Even those who remain consistently insured face yet another coverage problem: high out-of-pocket expenses. According to the Federal Reserve’s most recent economic well-being report, 23% of Americans with health insurance forgo medical treatment every year because of an inability to pay.
A single-payer system is the most obvious way forward to finally achieve what all of our developed country peers did many decades ago: an easy-to-use, cost-effective health insurance system that covers everyone.
In many ways, the Obamacare experience provides the best argument for the universal alternative. Obamacare primarily increased health insurance coverage through two mechanisms: expanding Medicaid eligibility up the income ladder and creating an elaborate, subsidized individual marketplace. The Medicaid expansion, which closely approximates what a single-payer system would look like, was a smashing success. The individual marketplace, however, has been awful, with premiums increasing dramatically and insurance choices dwindling to two, one, or even zero options in some places.
Crucially, the superior performance of Medicaid was noted not just by wonks but also by ordinary people. Report after report after report has documented the existence of Medicaid envy: people bitter that they had been forced onto the individual marketplace because their income is too high for Medicaid. Contrary to the beliefs of Obamacare’s architects, it appears that people would much rather be on public health insurance, even on a stigmatized program for those on low incomes, than deal with private insurers.
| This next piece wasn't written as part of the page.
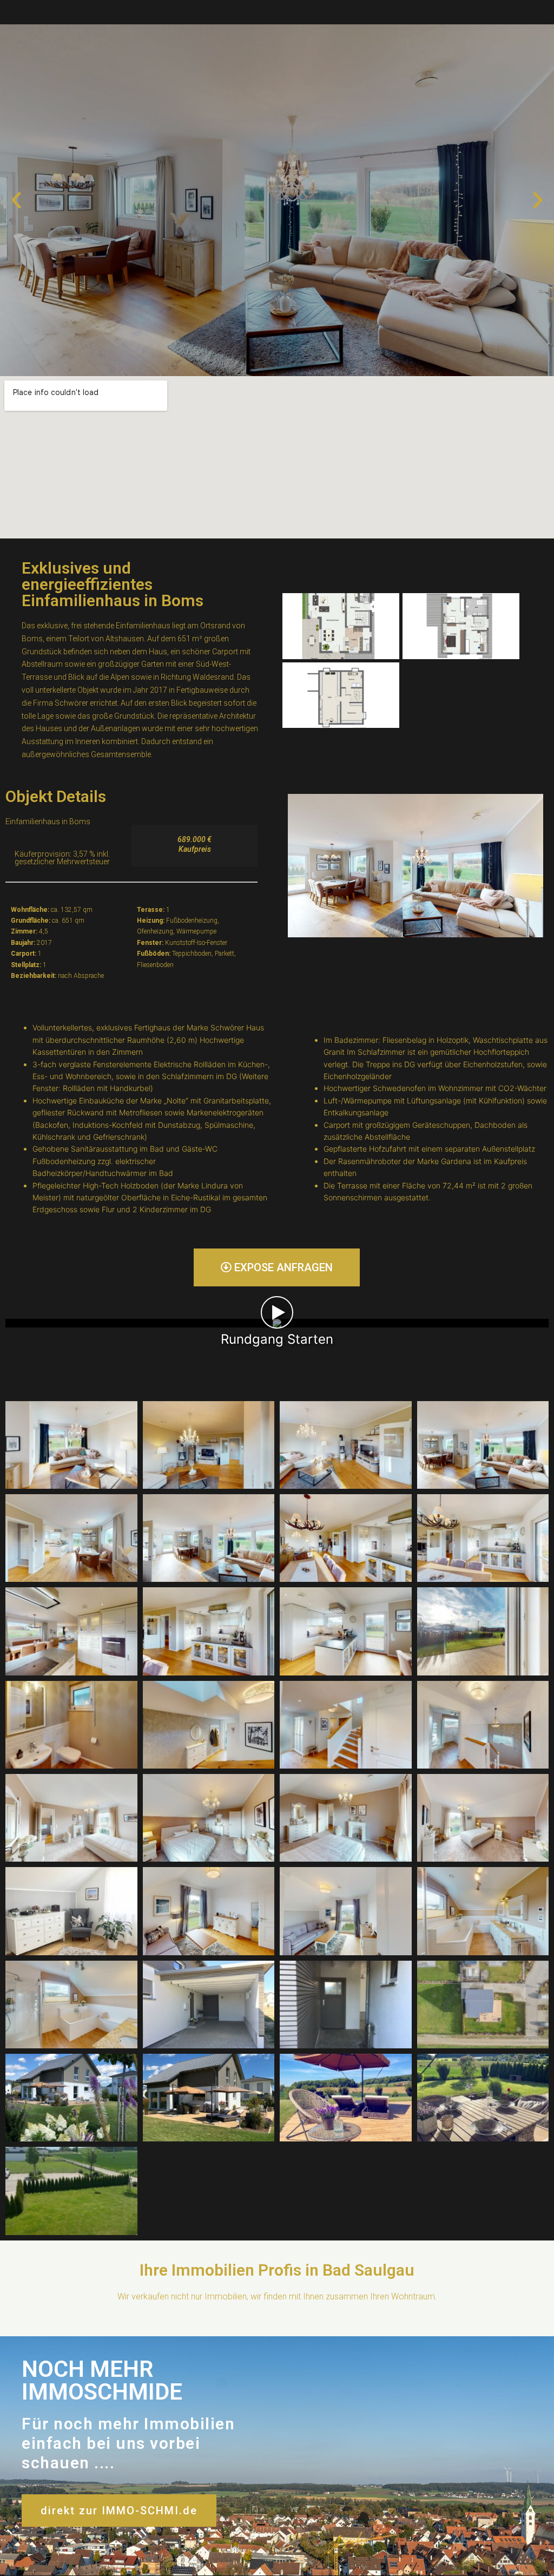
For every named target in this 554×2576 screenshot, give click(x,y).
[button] (16, 200)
The individual preference for public insurance is reflected in public polling as well. According to Gallup, 58% of Americans favor replacing the current system with a “federally funded healthcare program providing insurance for all Americans.” Among Democrats, support soars to 73%.
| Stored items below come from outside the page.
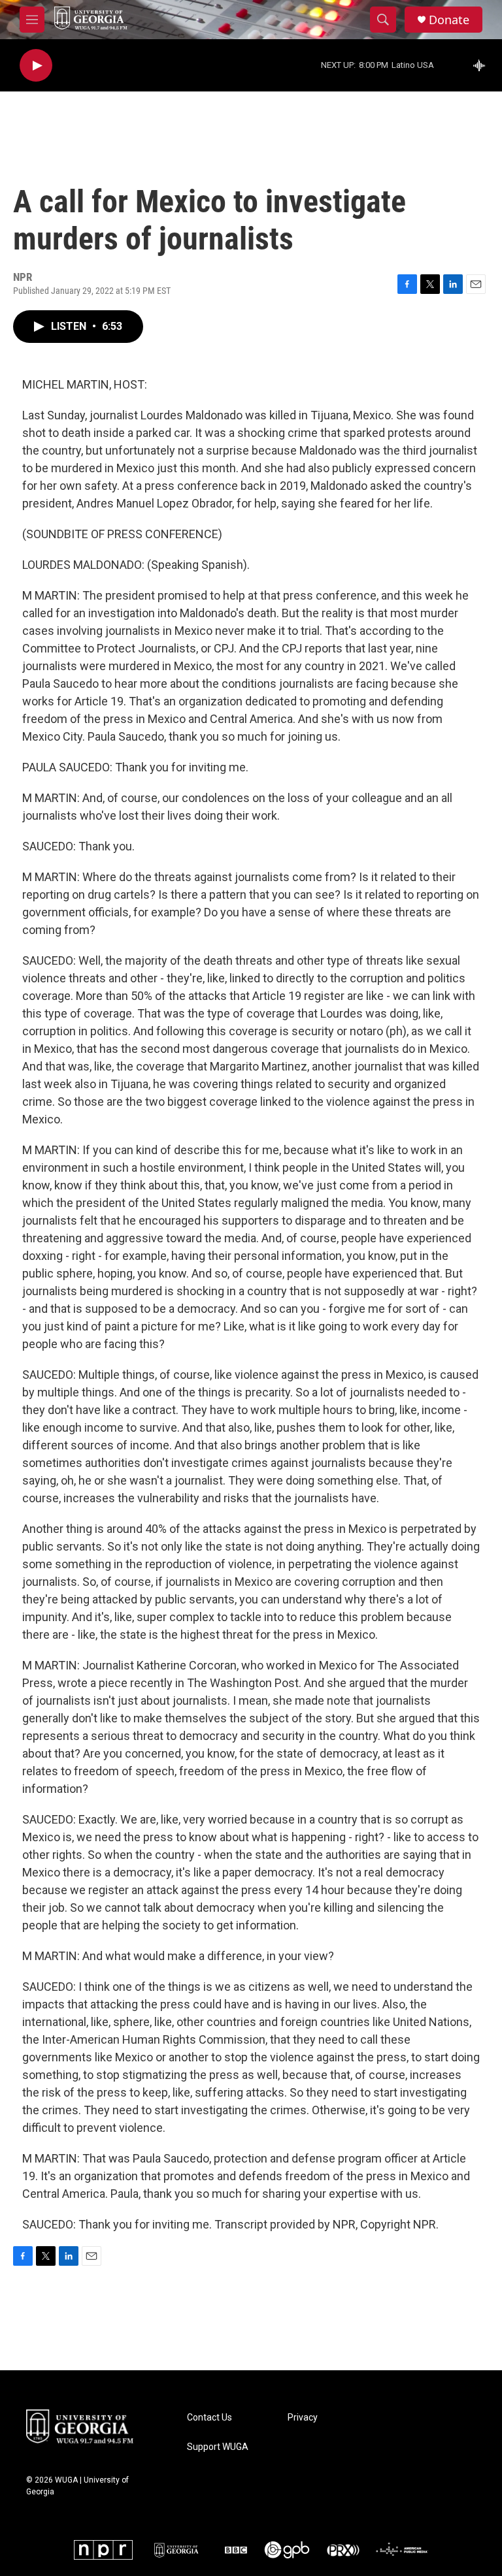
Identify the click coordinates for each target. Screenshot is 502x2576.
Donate (449, 20)
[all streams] (482, 65)
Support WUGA (217, 2447)
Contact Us (209, 2418)
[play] (35, 65)
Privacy (303, 2418)
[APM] (402, 2550)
The Democratic party has generally ignored its voters on this issue, but that is starting to change. Around 60% of House Democrats are now cosponsors of John Conyers’ single-payer bill, the highest number recorded in the 12 years since it was first introduced. Democratic Sens. Elizabeth Warren and Kirsten Gillibrand, both of whom are rumored as likely 2020 presidential candidates, have recently announced their support for a single-payer system as well. The current frontrunner for the 2020 Democratic primary, Bernie Sanders, has long made single-payer one of his signature issues.
Now that the Republicans have failed, the time is ripe for a serious single-payer push. Policy institutions need to work hard to hammer out the details of a single-payer plan, and the Democratic party needs to stop fumbling around incompetently for a positive vision and instead unify behind the one already supported by the overwhelming majority of its voters.